Shoe Dog

Summary:

In this candid and riveting memoir, for the first time ever, Nike founder and CEO Phil Knight shares the inside story of the company’s early days as an intrepid start-up and its evolution into one of the world’s most iconic, game-changing, and profitable brands.

In 1962, fresh out of business school, Phil Knight borrowed $50 from his father and created a company with a simple mission: import high-quality, low-cost athletic shoes from Japan. Selling the shoes from the trunk of his lime green Plymouth Valiant, Knight grossed $8,000 his first year. Today, Nike’s annual sales top $30 billion. In an age of startups, Nike is the ne plus ultra of all startups, and the swoosh has become a revolutionary, globe-spanning icon, one of the most ubiquitous and recognizable symbols in the world today.
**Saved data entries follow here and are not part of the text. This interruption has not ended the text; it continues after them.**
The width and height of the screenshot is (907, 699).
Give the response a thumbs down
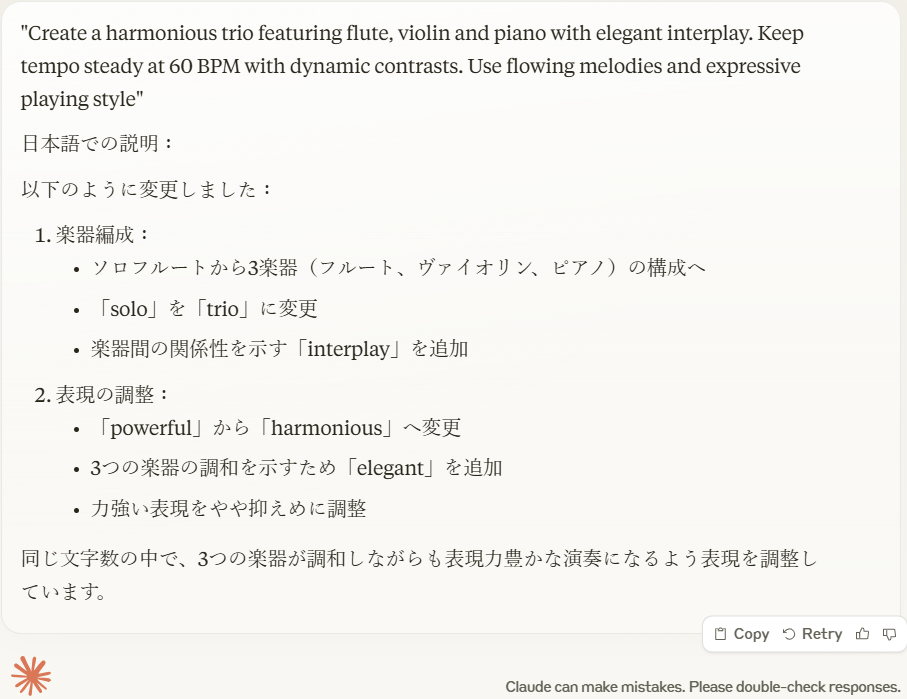click(x=890, y=634)
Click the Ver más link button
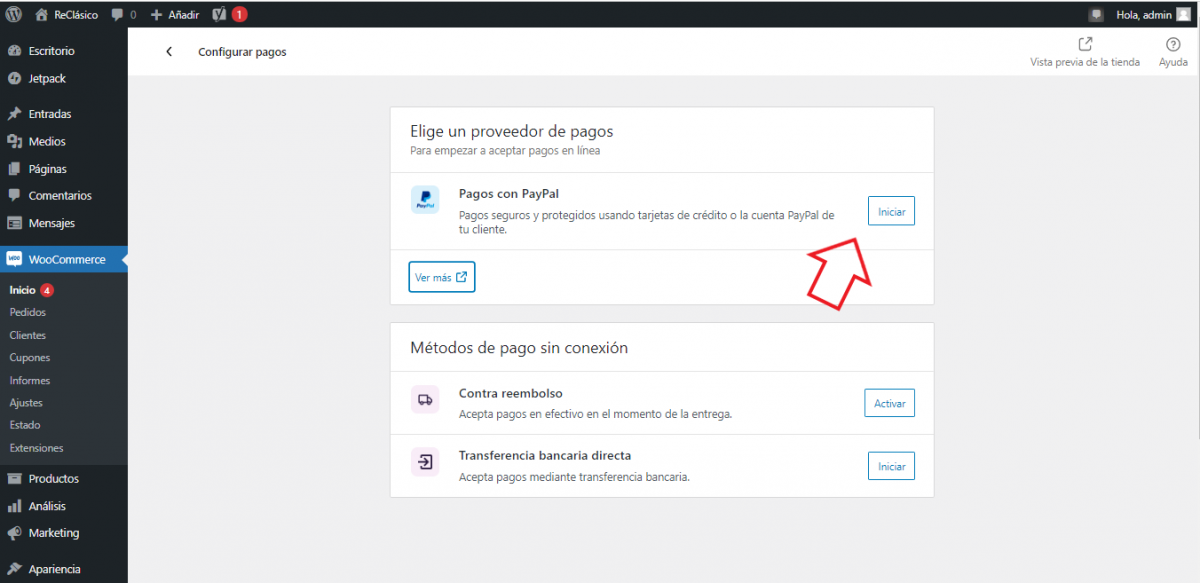This screenshot has width=1200, height=583. pyautogui.click(x=441, y=277)
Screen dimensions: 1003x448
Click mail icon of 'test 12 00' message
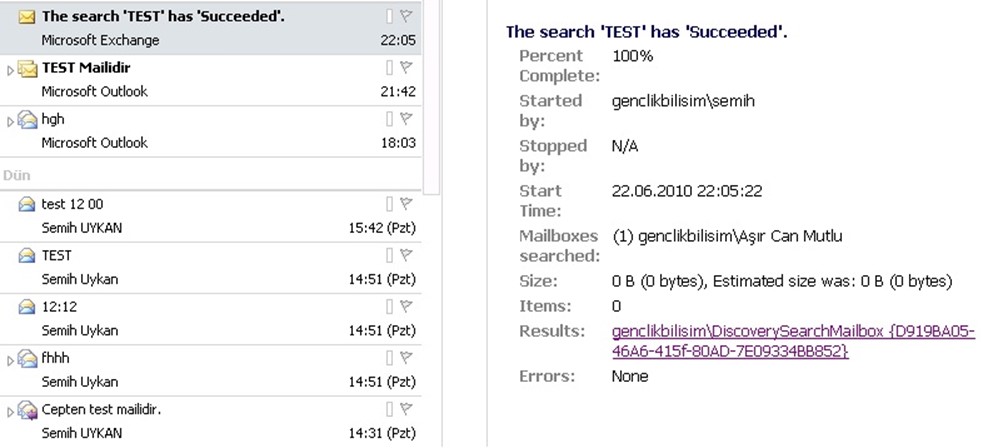coord(27,204)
But Knight, the man behind the swoosh, has always remained a mystery. Now, for the first time, in a memoir that is candid, humble, gutsy, and wry, he tells his story, beginning with his crossroads moment. At 24, after backpacking around the world, he decided to take the unconventional path, to start his own business—a business that would be dynamic, different.

Knight details the many risks and daunting setbacks that stood between him and his dream—along with his early triumphs. Above all, he recalls the formative relationships with his first partners and employees, a ragtag group of misfits and seekers who became a tight-knit band of brothers. Together, harnessing the transcendent power of a shared mission, and a deep belief in the spirit of sport, they built a brand that changed everything. (Summary and cover courtesy of goodreads.com)

Review:

This book was the best memoir I can remember reading in a long time and I have never been particularly a Nike fan.  While liking some of their athletic gear, I had bad luck with their shoes early in life and never particularly came back to them.  I had resisted picking up the book because it had been recommended to me so many times, but it was fortunately a situation where the book lived up to the hype.  Knight does not emphasize his natural leadership or any of his dramatic insight, but instead is very candid in talking about his insecurities and the aspects of the job that he really struggled with.  In fact, I think he’s unusually self-aware and acknowledged when he was in the wrong – both in personal and professional life.

The aspect that lifted the book up above a standard memoir is the clear and genuine love of sport throughout.  As I said, because I was not a Nike enthusiast, I didn’t realize the company was so strongly rooted in running shoes despite knowing Bill Bowerman was somehow related.  I had no idea Bowerman was actually a founding partner!  It is a fantastic book on so many levels and would highly recommend this one to any reader, I think it would has aspects that would entertain most!

Rating: 5 stars!

Who should read it? Any sports fan, memoir or business fan.